Avec Philippe le Guillou nous entrons de plein pied et de plein cœur dans l'univers de la « Queste » et ce dans un « rugissement » de mots souvent incandescents, dans une recouvrance primordiale...
Depuis le fameux « Testament de Merlin » ; l’œuvre mistyico- lyrique et bardique de Théophile Briant et dans une moindre mesure la « Légende de Diamant » de Bailly, peu d'auteurs avaient su distiller un celtique ouvrage infusant dans les songes et les veines l'ivresse et la passion d'une flamboyante et torrentielle aventure...
Philippe le Guillou est assurément de ceux-là ayant reçu sur le pouce quelques unes de ces gouttes alchimiques qui vous font le front brillant et l’œuvre bouillonnante...
La « dédicace » qu'il a rédigé au « sortir du Chaudron » est la suivante :
« A Merlin, à l'Esprit de Brocéliande, aux Cygnes d'Angleterre, aux Pierres Levées et à tous ceux qui se reconnaissent sujets et rois du Grand Royaume. »...
Philippe Le Guillou parle de son ouvrage : les Guerriers d'Or...
« J'ai cédé au charme du roi errant, vierge et blond. Je rêvais d'un roman qui me permit de voyager par les mers celtiques, entre l'Irlande et la Bretagne, d'une fable dans laquelle on retrouverait Merlin, Arthur, les sortilèges du commencement.»...
Pour l'auteur il est venu le temps d'inventer une chevalerie nouvelle plongeant sa renaissance dans la chevelure des mousses, le corps dormant de la forêt, dans le touffu des éléments, les furies premières. Un retour à la civilisation des bois...
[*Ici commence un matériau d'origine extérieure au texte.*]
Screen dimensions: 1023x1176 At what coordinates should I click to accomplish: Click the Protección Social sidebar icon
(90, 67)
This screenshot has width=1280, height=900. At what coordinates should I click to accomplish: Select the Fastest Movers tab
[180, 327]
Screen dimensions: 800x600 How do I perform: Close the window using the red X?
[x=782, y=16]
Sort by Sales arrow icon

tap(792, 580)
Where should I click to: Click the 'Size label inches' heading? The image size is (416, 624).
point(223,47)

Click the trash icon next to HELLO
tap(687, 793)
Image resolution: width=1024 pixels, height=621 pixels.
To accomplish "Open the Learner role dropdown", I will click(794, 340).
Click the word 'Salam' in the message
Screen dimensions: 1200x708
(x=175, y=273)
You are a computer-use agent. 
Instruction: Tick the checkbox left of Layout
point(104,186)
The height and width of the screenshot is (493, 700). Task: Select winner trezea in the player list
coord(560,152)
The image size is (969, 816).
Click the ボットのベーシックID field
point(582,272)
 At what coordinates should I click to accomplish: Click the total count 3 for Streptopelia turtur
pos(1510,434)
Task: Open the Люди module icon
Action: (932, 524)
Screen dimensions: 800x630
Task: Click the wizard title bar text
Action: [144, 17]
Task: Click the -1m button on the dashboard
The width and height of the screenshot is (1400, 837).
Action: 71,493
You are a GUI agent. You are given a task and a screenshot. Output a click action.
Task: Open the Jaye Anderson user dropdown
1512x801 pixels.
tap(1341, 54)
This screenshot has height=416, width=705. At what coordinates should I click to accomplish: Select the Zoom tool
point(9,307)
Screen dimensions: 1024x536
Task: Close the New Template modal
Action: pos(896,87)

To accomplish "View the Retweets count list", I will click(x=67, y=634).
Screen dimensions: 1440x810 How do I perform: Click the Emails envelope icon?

« Tout un trésor vit en nous, reliques mégalithiques, genèse permanente de la forêt, intemporel du noyau légendaire... » « Soyons de grands explorateurs de notre forêt, cette forêt qui navigue dans l'inconscient et l'imaginaire des hommes depuis l'âge fabuleux du commencement... »
Extraits et présentation....
A Luin Gor tout d'abord, ce fils de la grande reine né sous le signe de la double constellation du saumon et du cerf, maître des eaux, des vents, des rivages et des îles, ce roi errant, ce roi passeur, ce roi nomade, celui qui s'en alla par la chaussée des géants afin que soit accordé notre royaume aux espaces du Nord et ce pour conquérir, lire et chanter le monde...
A Luin Gor qui parti une nuit de Samain « quand vibre l'ossature du monde et les pierres du haut cairn »
« La Grande reine t'a confié les eaux, les vents, les rivages et les îles. Tu connais la pierre, il reste le Vase, le cerf fluide, le feu mystérieux, le grands rêve du Nord »
Il partit car il avait appris « à lire au cœur des pommes tranchées »...
Dès lors va commencer la grande Saga, la grande Épopée puisant dans les archétypes de la Pensée ancestrale, ignée et sourcière, galactique et abyssale, tellurique et serpentine, voyageuse, O combien ! Et nous suivrons au plus près de ce cœur exalté et éprouvé l'Initiation Royale dispensée par le vieux Merlin lui-même...
Ainsi nous aurons accès au « Livre du Druide » puis au « Livre des Glaces » parce qu'il « a tracé l'alpha et l'oméga, il sait l'arbre, la tour et la croix qui résument le monde. »
Nous irons vers ces « territoires du blanc », vers l'archipel de la blancheur, vers « la terre si réceptive au secret du monde et à l'harmonie des choses, là où se tient l'Arbre primordial dont l'aubier se nourrit des sèves infinies, l'axe du monde où réside le vieux Conseiller... »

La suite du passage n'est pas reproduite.